Comparing Paper-based with Electronic Patient Records: Lessons Learned during a Study on Diagnosis and Procedure Codes

Jürgen Stausberg, Priv-Doz Dr med, Dietrich Koch, Josef Ingenerf, Dr Rer Nat and Michael Betzler, Prof Dr Med

Affiliations of the authors: Institute for Medical Informatics, Biometry and Epidemiology, Medical Faculty, University of Duisburg-Essen, Germany (JS); Department of General, Trauma and Vascular Surgery, Alfried Krupp Hospital, Essen, Germany (DK, MB); Institute for Medical Informatics, University of Lübeck, Germany (JI).

Correspondence and reprints: Priv.-Doz. Dr. med. Jürgen Stausberg, Institute for Medical Informatics, Biometry and Epidemiology, Medical Faculty, University of Duisburg-Essen, Hufelandstr. 55, D-45122 Essen, Germany; e-mail: <stausberg{at}uni-essen.de>.

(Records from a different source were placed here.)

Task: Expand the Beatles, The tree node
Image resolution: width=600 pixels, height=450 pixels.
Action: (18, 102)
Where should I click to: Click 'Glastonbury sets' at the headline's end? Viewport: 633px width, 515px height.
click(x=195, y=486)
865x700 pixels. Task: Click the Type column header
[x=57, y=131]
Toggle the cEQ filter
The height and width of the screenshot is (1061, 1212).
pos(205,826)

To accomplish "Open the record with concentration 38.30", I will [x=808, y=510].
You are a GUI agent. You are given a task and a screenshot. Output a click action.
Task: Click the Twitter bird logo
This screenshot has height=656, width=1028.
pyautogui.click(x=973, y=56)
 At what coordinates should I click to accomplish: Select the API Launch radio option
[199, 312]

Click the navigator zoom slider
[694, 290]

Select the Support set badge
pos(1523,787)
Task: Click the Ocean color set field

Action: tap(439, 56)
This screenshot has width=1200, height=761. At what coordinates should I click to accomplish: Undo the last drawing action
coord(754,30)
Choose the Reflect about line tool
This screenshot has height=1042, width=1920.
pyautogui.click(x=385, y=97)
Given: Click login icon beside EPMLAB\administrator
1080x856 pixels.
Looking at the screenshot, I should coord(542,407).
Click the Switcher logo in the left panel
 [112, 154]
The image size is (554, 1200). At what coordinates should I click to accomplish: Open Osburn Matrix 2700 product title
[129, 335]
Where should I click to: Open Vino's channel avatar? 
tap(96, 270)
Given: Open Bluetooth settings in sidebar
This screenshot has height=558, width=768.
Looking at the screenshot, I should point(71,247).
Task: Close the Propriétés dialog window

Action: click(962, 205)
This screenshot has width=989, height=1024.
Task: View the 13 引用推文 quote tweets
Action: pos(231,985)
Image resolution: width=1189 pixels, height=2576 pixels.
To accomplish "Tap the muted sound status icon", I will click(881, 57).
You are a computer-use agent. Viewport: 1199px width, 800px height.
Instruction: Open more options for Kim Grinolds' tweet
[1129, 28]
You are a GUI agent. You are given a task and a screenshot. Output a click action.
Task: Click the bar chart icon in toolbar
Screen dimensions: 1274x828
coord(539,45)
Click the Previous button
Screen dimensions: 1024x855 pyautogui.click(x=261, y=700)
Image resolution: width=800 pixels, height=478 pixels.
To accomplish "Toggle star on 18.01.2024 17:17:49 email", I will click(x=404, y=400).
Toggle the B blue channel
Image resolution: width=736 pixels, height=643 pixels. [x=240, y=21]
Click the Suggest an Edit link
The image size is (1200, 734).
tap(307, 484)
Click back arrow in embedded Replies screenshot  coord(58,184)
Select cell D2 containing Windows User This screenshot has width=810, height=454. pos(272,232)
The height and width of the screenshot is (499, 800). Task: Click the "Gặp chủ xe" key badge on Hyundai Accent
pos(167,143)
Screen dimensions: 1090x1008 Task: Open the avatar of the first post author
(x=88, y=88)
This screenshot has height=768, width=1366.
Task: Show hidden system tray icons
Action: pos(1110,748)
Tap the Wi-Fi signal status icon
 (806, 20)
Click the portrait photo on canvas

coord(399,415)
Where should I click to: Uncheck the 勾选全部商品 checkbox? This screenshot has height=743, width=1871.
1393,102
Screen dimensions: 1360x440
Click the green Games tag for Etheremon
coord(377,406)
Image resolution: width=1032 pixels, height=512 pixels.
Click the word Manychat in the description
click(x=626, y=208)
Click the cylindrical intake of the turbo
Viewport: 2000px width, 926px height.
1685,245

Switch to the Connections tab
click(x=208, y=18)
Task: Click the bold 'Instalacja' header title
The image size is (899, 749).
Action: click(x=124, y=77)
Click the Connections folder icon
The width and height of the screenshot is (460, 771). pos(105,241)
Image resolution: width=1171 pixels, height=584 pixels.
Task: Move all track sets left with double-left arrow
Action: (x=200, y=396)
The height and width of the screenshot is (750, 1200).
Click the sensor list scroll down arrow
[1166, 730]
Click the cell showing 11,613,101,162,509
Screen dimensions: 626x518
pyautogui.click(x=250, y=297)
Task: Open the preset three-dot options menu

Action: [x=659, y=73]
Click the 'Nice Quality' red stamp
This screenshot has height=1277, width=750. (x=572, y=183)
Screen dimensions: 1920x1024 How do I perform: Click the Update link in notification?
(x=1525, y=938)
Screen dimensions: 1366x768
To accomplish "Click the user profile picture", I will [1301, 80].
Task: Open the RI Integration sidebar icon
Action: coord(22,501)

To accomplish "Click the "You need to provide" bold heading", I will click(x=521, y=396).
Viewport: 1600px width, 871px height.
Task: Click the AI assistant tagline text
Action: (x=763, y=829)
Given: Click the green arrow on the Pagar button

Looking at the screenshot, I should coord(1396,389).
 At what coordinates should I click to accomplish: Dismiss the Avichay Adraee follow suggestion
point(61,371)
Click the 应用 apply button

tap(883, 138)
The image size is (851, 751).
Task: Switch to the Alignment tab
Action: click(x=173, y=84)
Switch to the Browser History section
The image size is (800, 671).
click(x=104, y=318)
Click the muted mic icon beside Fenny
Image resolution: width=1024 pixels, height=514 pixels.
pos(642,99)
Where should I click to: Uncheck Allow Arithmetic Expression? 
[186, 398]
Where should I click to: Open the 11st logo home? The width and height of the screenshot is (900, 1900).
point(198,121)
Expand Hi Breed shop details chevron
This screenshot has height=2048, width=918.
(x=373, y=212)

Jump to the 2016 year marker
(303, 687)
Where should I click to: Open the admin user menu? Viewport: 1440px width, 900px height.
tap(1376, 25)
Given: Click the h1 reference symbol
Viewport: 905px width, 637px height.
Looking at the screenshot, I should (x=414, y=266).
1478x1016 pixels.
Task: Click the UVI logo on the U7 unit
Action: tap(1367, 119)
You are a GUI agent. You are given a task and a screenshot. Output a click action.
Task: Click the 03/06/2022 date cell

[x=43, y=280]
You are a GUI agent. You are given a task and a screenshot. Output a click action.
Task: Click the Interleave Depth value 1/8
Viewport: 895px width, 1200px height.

Received for publication: 11/11/02; accepted for publication: 04/19/03.

Paper-based and electronic patient records generally are used in parallel to support different tasks. Many studies comparing their quality do not report sufficiently on the methods used. Few studies refer to the patient. Instead, most regard the paper record as the gold standard. Focusing on quality criteria, the current study compared the two records patient by patient, presuming that each might hold unique advantages. For surgical patients at a nonuniversity hospital, diagnosis and procedure codes from the hospital's electronic patient record (EPR set) were compared with the paper records (PPR set). Diagnosis coding from the paper-based patient record resulted in minor qualitative advantages. The EPR documentation showed potential advantages in both quality and quantity of procedure coding. As in many previous studies, the current study relied on a single individual to extract and transform contents from the paper record to compare PPR with EPR. The exploratory study, although limited, supports previous views of the complementary nature of paper and electronic records. The lessons learned from this study are that medical professionals should be cognizant of the possible discrepancies between paper and electronic information and look toward combining information from both records whenever appropriate. The inadequate methodology (transformations done by a single individual) used in the authors' study is typical of other studies in the field. The limited generalizability and restricted reproducibility of this commonly used approach emphasize the need to improve methods for comparing paper-based with electronic versions of a patient's chart.